* START Available data *

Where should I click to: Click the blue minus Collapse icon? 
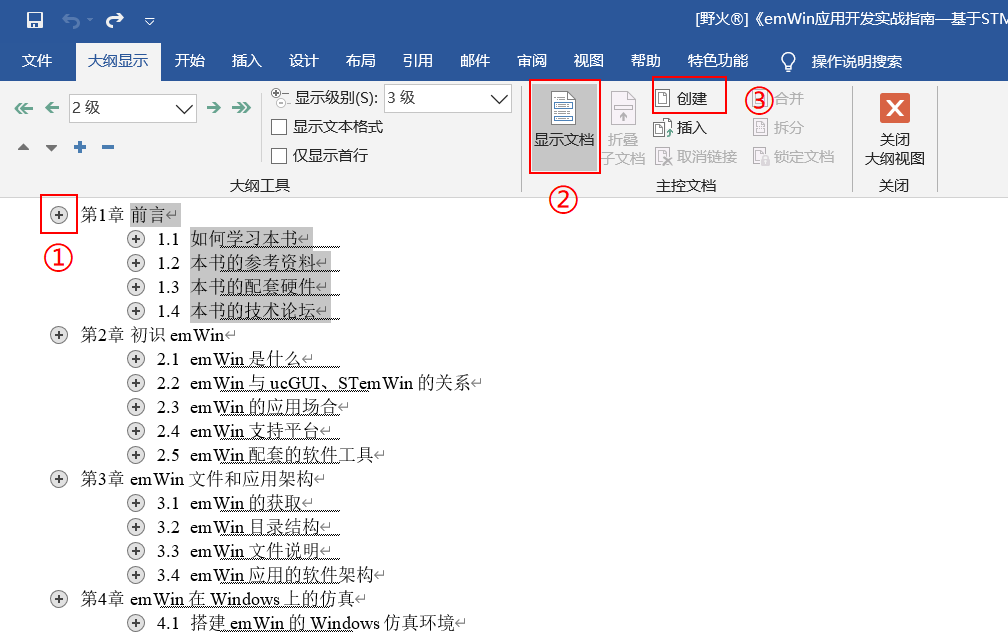point(108,147)
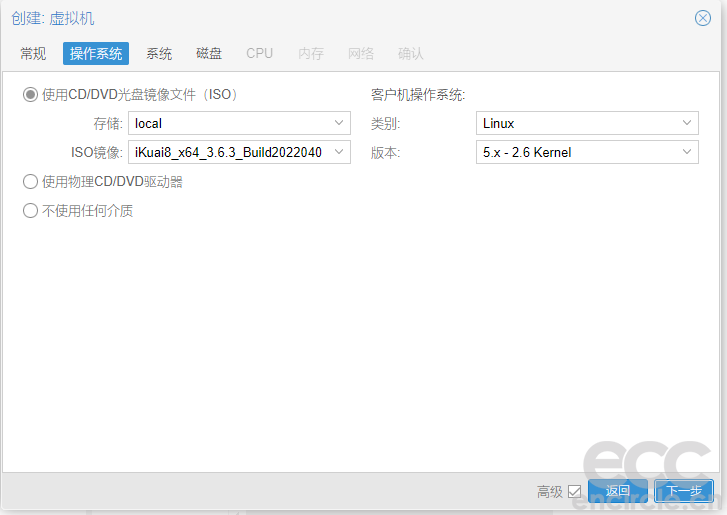Open the 系统 tab
The image size is (727, 515).
click(159, 53)
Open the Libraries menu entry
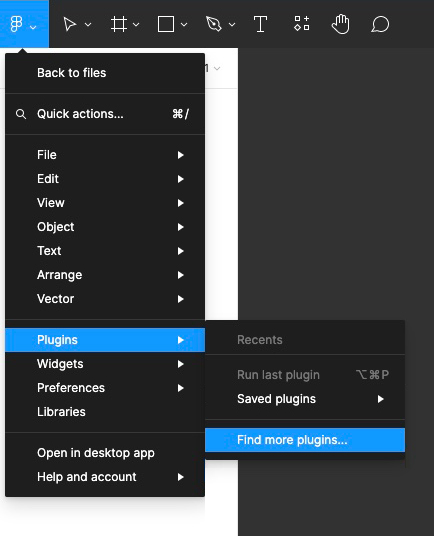The width and height of the screenshot is (434, 536). click(x=105, y=412)
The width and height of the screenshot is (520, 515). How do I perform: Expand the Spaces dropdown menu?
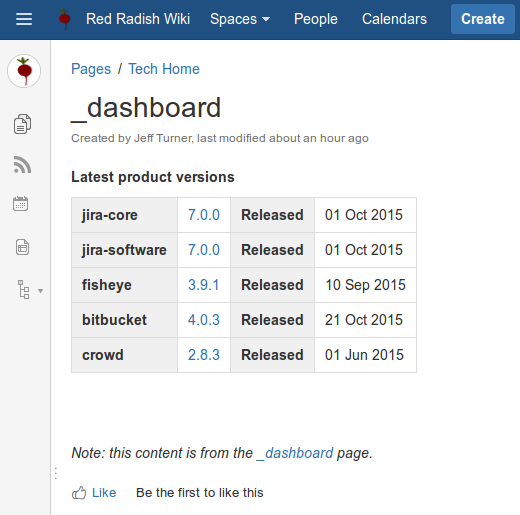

* END Available data *

• Work to do:
Copy out every line of the records above word for word, omitting the pictures.

• Task result:
Where should I click to: Click the blue minus Collapse icon? 
point(108,147)
Open the 系统 tab
The image size is (727, 515).
click(159, 53)
Open the Libraries menu entry
The width and height of the screenshot is (434, 536). click(x=105, y=412)
The width and height of the screenshot is (520, 515). How do I perform: Expand the Spaces dropdown menu?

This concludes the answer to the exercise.